If you’re looking for a new comic to dive into, you’ll find your next favorite series below.
- The League of Extraordinary Gentlemen
The League of Extraordinary Gentlemen comic is an award-winning comic book series written by Alan Moore. The story itself is a complex tale of the lives of various fictional literary characters, most of whom are Victorian-era fictional characters. It made use of a vast number of characters from various works, including fictional and historical characters, and from other comic books such as Tom Strong and The Tomorrow Men.
- The Walking Dead
The Walking Dead, a popular comic book series, was authored by Robert Kirkman. Image Comics published the series where the AMC television series has the same name. The Walking Dead tells the story of a small group of survivors living in the aftermath of a zombie apocalypse.
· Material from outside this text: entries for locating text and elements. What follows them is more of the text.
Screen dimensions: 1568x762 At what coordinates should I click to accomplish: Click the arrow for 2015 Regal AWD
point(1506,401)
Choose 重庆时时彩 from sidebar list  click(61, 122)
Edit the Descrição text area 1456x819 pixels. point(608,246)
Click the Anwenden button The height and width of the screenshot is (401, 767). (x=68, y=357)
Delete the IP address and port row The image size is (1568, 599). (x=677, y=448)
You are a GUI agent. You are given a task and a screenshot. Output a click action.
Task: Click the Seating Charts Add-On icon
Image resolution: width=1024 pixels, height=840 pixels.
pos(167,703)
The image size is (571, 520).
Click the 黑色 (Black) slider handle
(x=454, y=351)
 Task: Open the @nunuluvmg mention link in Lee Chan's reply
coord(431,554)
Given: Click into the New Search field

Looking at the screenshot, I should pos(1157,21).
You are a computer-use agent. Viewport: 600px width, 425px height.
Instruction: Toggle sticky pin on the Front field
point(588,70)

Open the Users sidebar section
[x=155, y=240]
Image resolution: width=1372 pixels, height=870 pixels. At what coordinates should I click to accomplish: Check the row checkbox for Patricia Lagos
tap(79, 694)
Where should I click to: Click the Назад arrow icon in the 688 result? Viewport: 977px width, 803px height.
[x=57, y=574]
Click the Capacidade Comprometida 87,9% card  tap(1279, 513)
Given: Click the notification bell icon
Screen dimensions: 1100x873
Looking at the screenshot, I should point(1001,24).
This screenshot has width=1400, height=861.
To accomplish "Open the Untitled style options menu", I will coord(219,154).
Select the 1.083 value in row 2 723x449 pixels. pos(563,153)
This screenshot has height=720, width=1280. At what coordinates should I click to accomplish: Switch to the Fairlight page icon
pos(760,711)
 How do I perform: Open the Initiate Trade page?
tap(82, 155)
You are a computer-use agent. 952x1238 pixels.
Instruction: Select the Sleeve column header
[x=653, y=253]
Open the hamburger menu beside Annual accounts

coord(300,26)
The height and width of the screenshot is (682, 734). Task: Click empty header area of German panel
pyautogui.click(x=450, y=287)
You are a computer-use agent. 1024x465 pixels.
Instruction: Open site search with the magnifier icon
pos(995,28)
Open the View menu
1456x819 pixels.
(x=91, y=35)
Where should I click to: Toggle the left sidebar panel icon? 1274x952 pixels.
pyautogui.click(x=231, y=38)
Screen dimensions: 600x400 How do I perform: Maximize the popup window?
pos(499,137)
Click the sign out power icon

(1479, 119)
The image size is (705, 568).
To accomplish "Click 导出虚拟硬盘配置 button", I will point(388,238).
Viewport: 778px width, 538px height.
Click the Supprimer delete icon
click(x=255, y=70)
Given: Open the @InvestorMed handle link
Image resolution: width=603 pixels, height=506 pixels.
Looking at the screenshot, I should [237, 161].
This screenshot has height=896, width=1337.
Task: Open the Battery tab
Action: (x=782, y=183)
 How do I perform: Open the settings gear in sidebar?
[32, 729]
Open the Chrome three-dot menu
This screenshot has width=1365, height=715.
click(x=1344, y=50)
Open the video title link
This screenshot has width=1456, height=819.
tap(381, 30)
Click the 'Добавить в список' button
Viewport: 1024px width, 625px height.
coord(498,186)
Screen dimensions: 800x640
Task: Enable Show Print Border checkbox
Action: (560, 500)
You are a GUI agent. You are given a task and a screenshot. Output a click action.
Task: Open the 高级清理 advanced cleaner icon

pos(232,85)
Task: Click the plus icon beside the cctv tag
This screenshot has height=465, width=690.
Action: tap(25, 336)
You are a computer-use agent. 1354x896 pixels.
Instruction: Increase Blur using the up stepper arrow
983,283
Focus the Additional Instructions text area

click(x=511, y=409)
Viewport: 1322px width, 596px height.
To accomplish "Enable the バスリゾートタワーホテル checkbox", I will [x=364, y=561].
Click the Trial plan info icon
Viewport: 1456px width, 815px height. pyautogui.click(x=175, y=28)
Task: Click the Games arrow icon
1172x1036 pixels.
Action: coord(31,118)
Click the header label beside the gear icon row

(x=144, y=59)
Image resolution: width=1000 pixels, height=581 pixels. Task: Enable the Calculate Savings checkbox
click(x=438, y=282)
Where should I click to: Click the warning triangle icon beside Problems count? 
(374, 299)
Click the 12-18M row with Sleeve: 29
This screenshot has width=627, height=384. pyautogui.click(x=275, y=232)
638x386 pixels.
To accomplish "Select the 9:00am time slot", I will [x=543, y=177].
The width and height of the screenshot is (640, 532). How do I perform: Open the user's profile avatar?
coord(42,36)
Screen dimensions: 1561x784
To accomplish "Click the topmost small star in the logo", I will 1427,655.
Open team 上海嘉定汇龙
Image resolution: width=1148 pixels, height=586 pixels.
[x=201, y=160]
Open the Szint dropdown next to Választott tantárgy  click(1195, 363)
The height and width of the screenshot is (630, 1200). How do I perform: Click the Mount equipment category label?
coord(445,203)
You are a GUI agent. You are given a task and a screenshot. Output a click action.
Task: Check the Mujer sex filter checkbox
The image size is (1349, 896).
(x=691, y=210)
Akira is a Japanese comic written and illustrated by Katsuhiro Otomo, and it was first published in 1982. It tells the story of a teenage boy named Tetsuo Shima as he accidentally gains immense physical powers and becomes a danger to society. Akira was a pioneer of post-apocalyptic cyberpunk manga, as well as displaying Otomo’s trademark, highly detailed art style.
- The Killing Joke
The Killing Joke, released in 1988 by D.C. Comics, is a Batman story, featuring the Joker. Alan Moore wrote it and Brian Bolland penciled it. The Killing Joke is widely considered to be the definitive Joker story and is also frequently cited among the greatest stories ever told and the best Batman stories. In the book, Joker kidnaps Commissioner James Gordon, shoots and paralyzes his daughter, Barbara, and forces him to make a difficult choice. The story is told through sequential art segments interspersed with pages of prose.
- City of Glass
City of Glass comic is the story of Alexandria, a former superhero who now works as a private detective and infrequently as a blogger. The series has been praised for its art and plotting, which manage to make the story accessible without compromising the complexity of the plot.
- The Complete Maus
The story of Maus by Art Spiegelman was the first graphic novel ever to win the Pulitzer Prize for literature. This impressive book is based on the author’s father, an Auschwitz survivor, and his experiences during the Holocaust, which was shared with him by his father before he died. Although both the author’s father and mother are depicted in the book, the main character is Art Spiegelman himself.
Hellboy is a superhero in the same vein as Batman and Superman, although the Hellboy comics are a lot darker in tone than most superhero stories. Created by Mike Mignola in 1994, Hellboy is a demon summoned by Nazi occultists who must fight his destiny to bring about the end of the world. (The first issue of the Hellboy comic series has the hero fighting a giant octopus, which is pretty much the best way to start any comic book ever.)
- Y: The Last Man
Y: The Last Man is an original comic series written by Brian K. Vaughan. The comic tells the story of Yorick Brown, the last surviving man, and his pet monkey, Ampersand. Together they travel the U.S. in search of Yorick’s girlfriend Beth and his Capuchin monkey (and best friend), a pet named ‘Ampersand.’ The comic began publication in 2002 and is still being published today.
The comic tells the story of a group of crime fighters formed in the mid-1920s as the brainchild of reformed criminal Adrian Veidt, who theorized that the criminal element in the world had grown so powerful as to be beyond the ability of law enforcement agencies to combat them. He gathers an elite team of “heroes” who dispense their own brand of vigilante justice and call themselves “the Watchmen.”
- V for Vendetta
Alan Moore’s V for Vendetta comic was first published in the U.K. in 1982. It is set in a near-future Britain after a nuclear war. Its main character is a mysterious anarchist known as “V” who fights against the fascist police state that controls the country. It has been controversial for its political content, which includes graphic violence and how it alludes to abuse in the Roman Catholic Church.